▸ **BRANO CITATO**:
LA CARICA DEI QUARANTENNI
La domanda ha creato l’offerta, ma poi l’offerta ha modellato la domanda grazie a una generazione di pizzaioli oggi più o meno quarantenni che «ha colto questa tendenza e ha voluto fare qualcosa di differente da chi l’aveva preceduta», lavorando da un lato sulla qualità delle farine, sulla tecnica dell’impasto e della sua maturazione; e dall’altro sulla varietà degli ingredienti, ciò che ha trasformato la pizza in un piatto-laboratorio, non solo da condire ma sul quale cucinare. Ecco quindi in Campania Franco Pepe, Francesco Martucci, Ciro Salvo, Francesco Vitagliano; a Roma Gabriele Bonci, Giancarlo Casa, Pier Daniele Seu; nel Veronese (sì, in Veneto) Simone Padoan de I Tigli di San Bonifacio, Renato Bosco di Saporè di San Martino Buonalbergo. Poi l’Abruzzo, la Toscana, la Sicilia. Perfino Milano, la bella addormentata della pizza, ha conosciuto il suo rinascimento, dapprima con le succursali delle grandi insegne napoletane (Sorbillo, Michele), poi con locali pop dai nomi accattivanti e masticabili talora appartenenti a catene o a gruppi (Crocca, Crosta, Lievità, Piz, Giolina, Bioesserì, AM, Vurria, Marghe), infine ospitando vere perle come Denis, la pizza di montagna di Denis Lovatel, e Modus, la pizzeria in stile cilentano di Paolo De Simone.

▸ **Righe grezze**:
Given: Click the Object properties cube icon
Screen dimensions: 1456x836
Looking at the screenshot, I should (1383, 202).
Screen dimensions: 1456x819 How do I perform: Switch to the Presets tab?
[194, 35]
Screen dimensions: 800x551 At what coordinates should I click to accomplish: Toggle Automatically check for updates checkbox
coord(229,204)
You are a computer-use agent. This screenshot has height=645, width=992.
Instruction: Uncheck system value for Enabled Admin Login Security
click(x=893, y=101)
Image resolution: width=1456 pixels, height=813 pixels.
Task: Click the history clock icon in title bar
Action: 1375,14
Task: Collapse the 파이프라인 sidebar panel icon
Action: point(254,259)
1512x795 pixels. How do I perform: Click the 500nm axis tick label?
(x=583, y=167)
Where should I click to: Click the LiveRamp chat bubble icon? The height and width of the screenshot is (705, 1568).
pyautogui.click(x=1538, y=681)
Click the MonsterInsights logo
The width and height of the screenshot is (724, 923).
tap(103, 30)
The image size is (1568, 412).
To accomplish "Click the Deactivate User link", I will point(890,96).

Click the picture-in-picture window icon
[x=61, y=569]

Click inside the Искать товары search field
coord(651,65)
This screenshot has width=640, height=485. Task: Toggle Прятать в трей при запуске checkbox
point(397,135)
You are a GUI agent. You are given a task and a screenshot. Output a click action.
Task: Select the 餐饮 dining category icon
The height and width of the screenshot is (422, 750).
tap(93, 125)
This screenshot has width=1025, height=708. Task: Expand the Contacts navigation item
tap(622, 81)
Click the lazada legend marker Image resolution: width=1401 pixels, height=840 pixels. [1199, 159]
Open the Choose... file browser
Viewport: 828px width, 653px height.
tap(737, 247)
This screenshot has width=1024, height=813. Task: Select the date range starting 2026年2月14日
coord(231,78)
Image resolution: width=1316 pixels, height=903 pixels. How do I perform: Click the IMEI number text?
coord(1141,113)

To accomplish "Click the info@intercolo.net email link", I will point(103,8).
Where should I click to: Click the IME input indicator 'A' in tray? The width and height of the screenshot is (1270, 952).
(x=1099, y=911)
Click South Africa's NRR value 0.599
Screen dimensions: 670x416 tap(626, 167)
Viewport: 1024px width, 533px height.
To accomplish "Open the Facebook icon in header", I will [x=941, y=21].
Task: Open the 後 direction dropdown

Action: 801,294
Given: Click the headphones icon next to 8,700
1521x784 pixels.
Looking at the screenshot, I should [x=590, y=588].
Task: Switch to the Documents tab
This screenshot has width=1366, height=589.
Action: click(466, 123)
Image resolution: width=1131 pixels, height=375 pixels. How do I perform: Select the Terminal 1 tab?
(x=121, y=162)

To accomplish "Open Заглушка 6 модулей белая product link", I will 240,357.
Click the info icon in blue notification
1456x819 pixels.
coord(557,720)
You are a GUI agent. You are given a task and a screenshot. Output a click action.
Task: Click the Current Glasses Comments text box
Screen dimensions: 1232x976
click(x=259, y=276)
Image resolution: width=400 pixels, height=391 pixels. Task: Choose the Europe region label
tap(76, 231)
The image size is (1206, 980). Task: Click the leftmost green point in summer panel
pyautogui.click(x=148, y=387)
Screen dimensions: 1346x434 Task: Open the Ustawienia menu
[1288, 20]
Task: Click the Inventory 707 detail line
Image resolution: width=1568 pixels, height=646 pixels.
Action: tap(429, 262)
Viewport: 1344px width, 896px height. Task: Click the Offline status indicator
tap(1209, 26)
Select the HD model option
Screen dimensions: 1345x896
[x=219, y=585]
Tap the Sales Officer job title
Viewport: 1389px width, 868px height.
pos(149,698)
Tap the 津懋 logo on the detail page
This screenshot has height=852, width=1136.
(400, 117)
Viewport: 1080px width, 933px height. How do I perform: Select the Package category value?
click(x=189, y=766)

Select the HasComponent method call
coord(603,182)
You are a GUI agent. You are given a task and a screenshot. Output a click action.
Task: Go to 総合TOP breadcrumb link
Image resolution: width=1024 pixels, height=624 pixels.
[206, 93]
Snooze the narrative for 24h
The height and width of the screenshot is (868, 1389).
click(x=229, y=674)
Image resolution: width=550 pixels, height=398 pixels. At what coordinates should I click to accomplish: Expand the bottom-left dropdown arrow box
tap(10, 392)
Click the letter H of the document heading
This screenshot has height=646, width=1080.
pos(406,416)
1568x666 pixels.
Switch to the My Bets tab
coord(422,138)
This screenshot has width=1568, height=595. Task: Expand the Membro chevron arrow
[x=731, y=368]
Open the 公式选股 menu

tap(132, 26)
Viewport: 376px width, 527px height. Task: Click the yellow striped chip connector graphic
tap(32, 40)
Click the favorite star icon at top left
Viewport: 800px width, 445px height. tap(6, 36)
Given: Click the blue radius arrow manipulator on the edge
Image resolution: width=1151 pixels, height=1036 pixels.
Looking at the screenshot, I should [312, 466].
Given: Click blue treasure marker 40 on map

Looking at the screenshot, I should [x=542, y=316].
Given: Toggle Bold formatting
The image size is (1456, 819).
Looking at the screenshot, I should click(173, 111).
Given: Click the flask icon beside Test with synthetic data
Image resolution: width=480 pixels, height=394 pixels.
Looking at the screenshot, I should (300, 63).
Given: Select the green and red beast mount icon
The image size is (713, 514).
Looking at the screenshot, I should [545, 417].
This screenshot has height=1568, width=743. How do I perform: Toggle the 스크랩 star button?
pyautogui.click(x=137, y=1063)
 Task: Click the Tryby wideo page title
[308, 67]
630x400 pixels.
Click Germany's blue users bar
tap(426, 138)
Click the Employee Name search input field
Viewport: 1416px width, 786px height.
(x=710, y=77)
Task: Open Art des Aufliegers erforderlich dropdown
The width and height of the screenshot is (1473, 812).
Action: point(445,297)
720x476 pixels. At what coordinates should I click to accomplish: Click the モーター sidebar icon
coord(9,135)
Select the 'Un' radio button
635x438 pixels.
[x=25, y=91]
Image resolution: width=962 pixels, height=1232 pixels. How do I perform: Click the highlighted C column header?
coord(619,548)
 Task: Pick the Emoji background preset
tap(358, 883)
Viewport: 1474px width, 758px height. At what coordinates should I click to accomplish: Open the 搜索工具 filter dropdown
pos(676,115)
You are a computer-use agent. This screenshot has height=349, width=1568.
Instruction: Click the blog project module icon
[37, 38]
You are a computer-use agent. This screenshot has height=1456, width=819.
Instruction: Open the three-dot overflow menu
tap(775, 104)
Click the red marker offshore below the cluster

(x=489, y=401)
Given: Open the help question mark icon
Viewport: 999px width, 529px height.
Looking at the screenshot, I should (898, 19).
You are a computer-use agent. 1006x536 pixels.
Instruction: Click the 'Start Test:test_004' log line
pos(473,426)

▸ **PROBLEMA SCRITTO 1**: Nel brano citato sulla pizza, chi è il pizzaiolo di Modus, la pizzeria milanese in stile cilentano?
▸ **PROBLEMA SCRITTO 2**: Nelle righe grezze, dalla riga che contiene "I will 240,357." fino alla riga che contiene "coord(603,182)" compresa, sostituisci "Offline" con "Online" e riscrivi soltanto quelle righe, lasciando invariato tutto il resto.

▸ **SOLUZIONE 1**: Paolo De Simone.

▸ **SOLUZIONE 2**:
To accomplish "Open Заглушка 6 модулей белая product link", I will 240,357.
Click the info icon in blue notification
1456x819 pixels.
coord(557,720)
You are a GUI agent. You are given a task and a screenshot. Output a click action.
Task: Click the Current Glasses Comments text box
Screen dimensions: 1232x976
click(x=259, y=276)
Image resolution: width=400 pixels, height=391 pixels. Task: Choose the Europe region label
tap(76, 231)
The image size is (1206, 980). Task: Click the leftmost green point in summer panel
pyautogui.click(x=148, y=387)
Screen dimensions: 1346x434 Task: Open the Ustawienia menu
[1288, 20]
Task: Click the Inventory 707 detail line
Image resolution: width=1568 pixels, height=646 pixels.
Action: tap(429, 262)
Viewport: 1344px width, 896px height. Task: Click the Online status indicator
tap(1209, 26)
Select the HD model option
Screen dimensions: 1345x896
[x=219, y=585]
Tap the Sales Officer job title
Viewport: 1389px width, 868px height.
pos(149,698)
Tap the 津懋 logo on the detail page
This screenshot has height=852, width=1136.
(400, 117)
Viewport: 1080px width, 933px height. How do I perform: Select the Package category value?
click(x=189, y=766)

Select the HasComponent method call
coord(603,182)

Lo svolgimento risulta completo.